La Comunidad de Madrid ha dado el primer paso para blindar el
Teatro del Siglo de Oro como Patrimonio Inmaterial, al iniciar el procedimiento para su declaración como
Bien de Interés Cultural (BIC). El anuncio, publicado en el Boletín Oficial de la Comunidad de Madrid (BOCM) señala que la Dirección General de Patrimonio Cultural y Oficina del Español ha activado los trámites para proteger un legado escénico cuya influencia sigue plenamente vigente en teatros y festivales de la región.
La iniciativa reconoce un fenómeno teatral que fue mucho más que un género literario: un reflejo vivo de la sociedad madrileña de los siglos XVI y XVII. Tras convertirse en sede de la Corte en 1561, Madrid se transformó en un foco dinámico donde administración, ciencia, artes y celebraciones populares impulsaron un teatro innovador y estrechamente ligado a la vida cotidiana.
En este caldo de cultivo, autores como Lope de Vega, Calderón, Tirso de Molina, Quevedo o María de Zayas hallaron inspiración en las calles, plazas y fiestas de la villa, dando forma a comedias que mezclaban lo trágico y lo cómico. Aunque sus raíces se remontan a dramaturgos anteriores como Juan del Encina, Lucas Fernández, Torres Naharro o Gil Vicente, fue en Madrid donde el teatro del Siglo de Oro alcanzó su máxima expresión: surgieron compañías profesionales, se consolidaron espacios permanentes de representación y se implantó un modelo comercial que permitió a los autores vivir de su obra, algo insólito en la Europa de la época. El documento contabiliza más de 1.100 dramaturgos y alrededor de 10.000 piezas conservadas.
La capital fue además escenario del auge de los grandes corrales de comedias, como el Corral de la Cruz (1579) y el Corral del Príncipe (1583), gestionados por cofradías para financiar hospitales. Este último, transformado por Juan de Villanueva y hoy conocido como Teatro Español, es considerado el buque insignia del teatro barroco español. A su vez, Alcalá de Henares —ciudad natal de Cervantes— conserva el único corral de comedias íntegro de la región, inaugurado en 1602 y evolucionado luego hacia coliseo neoclásico y teatro romántico.
La imprenta desempeñó un papel decisivo en la expansión del teatro aurisecular. Talleres como el de Pedro Madrigal difundieron de forma masiva las primeras ediciones de El Quijote, comedias sueltas y textos teatrales por España y Europa. Madrid no solo producía o imprimía teatro, sino que también se convertía en escenario y tema: hasta 87 comedias incluían su nombre en el título.

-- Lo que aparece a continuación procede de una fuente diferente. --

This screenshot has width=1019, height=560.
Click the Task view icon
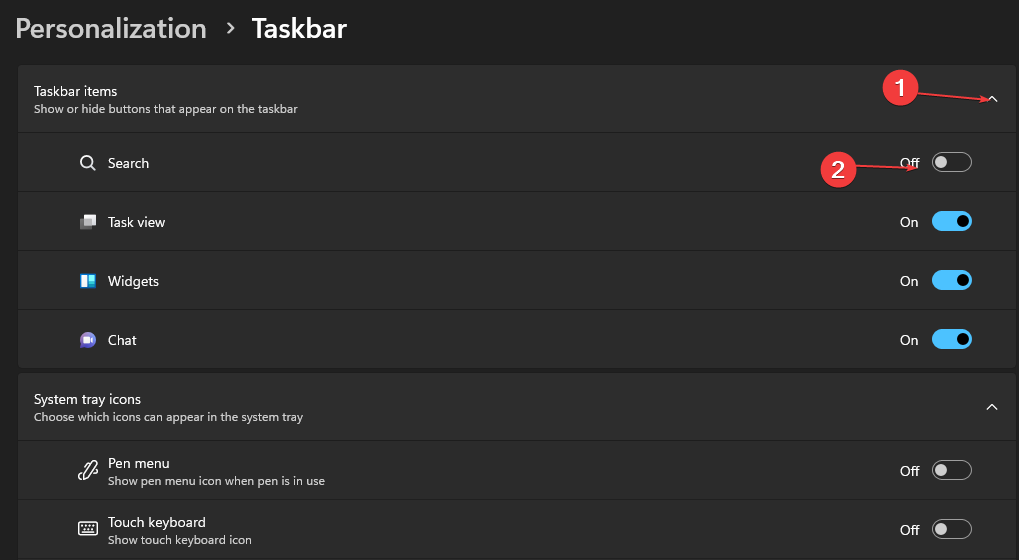(88, 222)
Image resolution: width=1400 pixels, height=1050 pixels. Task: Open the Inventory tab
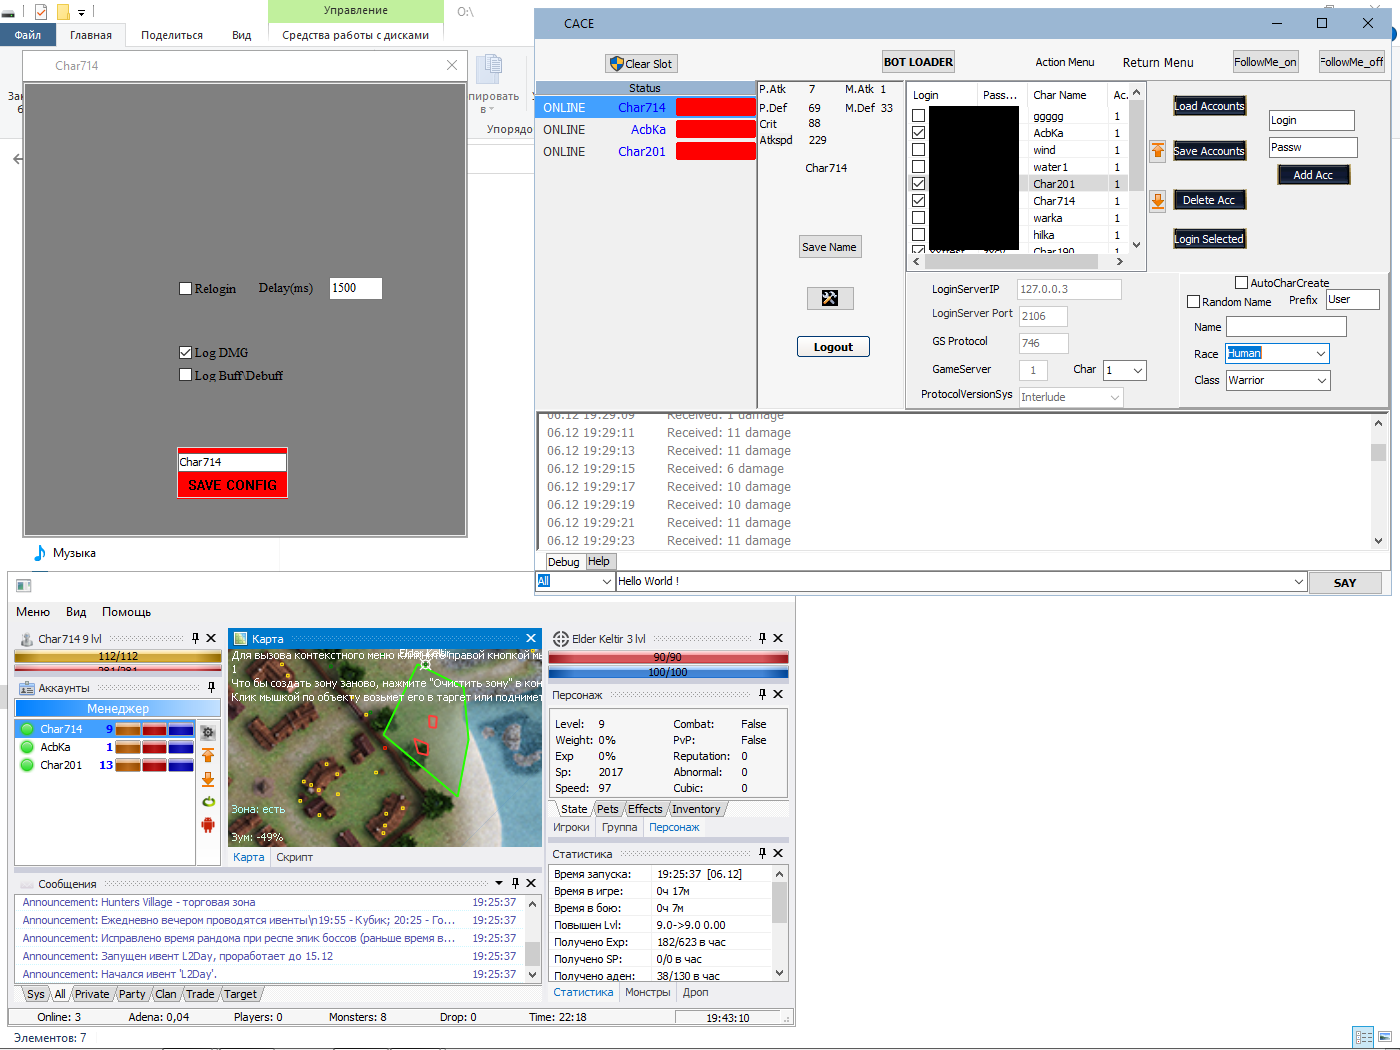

Las fiestas populares completaban este ecosistema cultural. El Corpus Christi, considerado la gran celebración institucional, reunía música, escenografía y liturgia en espectáculos monumentales, especialmente bajo la dirección de Calderón y de ingenieros italianos como Cosme Lotti o Baccio del Bianco, pioneros en maquinaria escénica y efectos especiales barrocos.
El Siglo de Oro cinco siglos después
El teatro del Siglo de Oro configuró así un arte total, donde convivían literatura, música, danza, arquitectura efímera y experiencias sensoriales. Las funciones incorporaban loas, entremeses, bailes y autos sacramentales, creando espectáculos complejos capaces de conmover al público del momento.
Cinco siglos después, este legado sigue plenamente activo. El expediente destaca el dinamismo actual del teatro áureo, ejemplificado por el Festival Hispanoamericano del Siglo de Oro de Alcalá —que en 2025 celebrará más de 86 funciones—, la labor de la Compañía Nacional de Teatro Clásico, el Teatro de la Abadía, el Corral Cervantes y diversas compañías especializadas como Morboria, Noviembre Teatro o Ron Lalá. Aunque no se detectan riesgos graves, el informe advierte de que una eventual pérdida de interés del público podría comprometer su transmisión y recomienda reforzar la programación, la investigación y las experiencias inmersivas que acerquen este patrimonio a las nuevas audiencias.
Tras la incoación del expediente, se abre ahora un periodo de información pública de un mes y se solicitarán informes a la Real Academia Española, la Real Academia de la Historia y la Universidad Complutense de Madrid.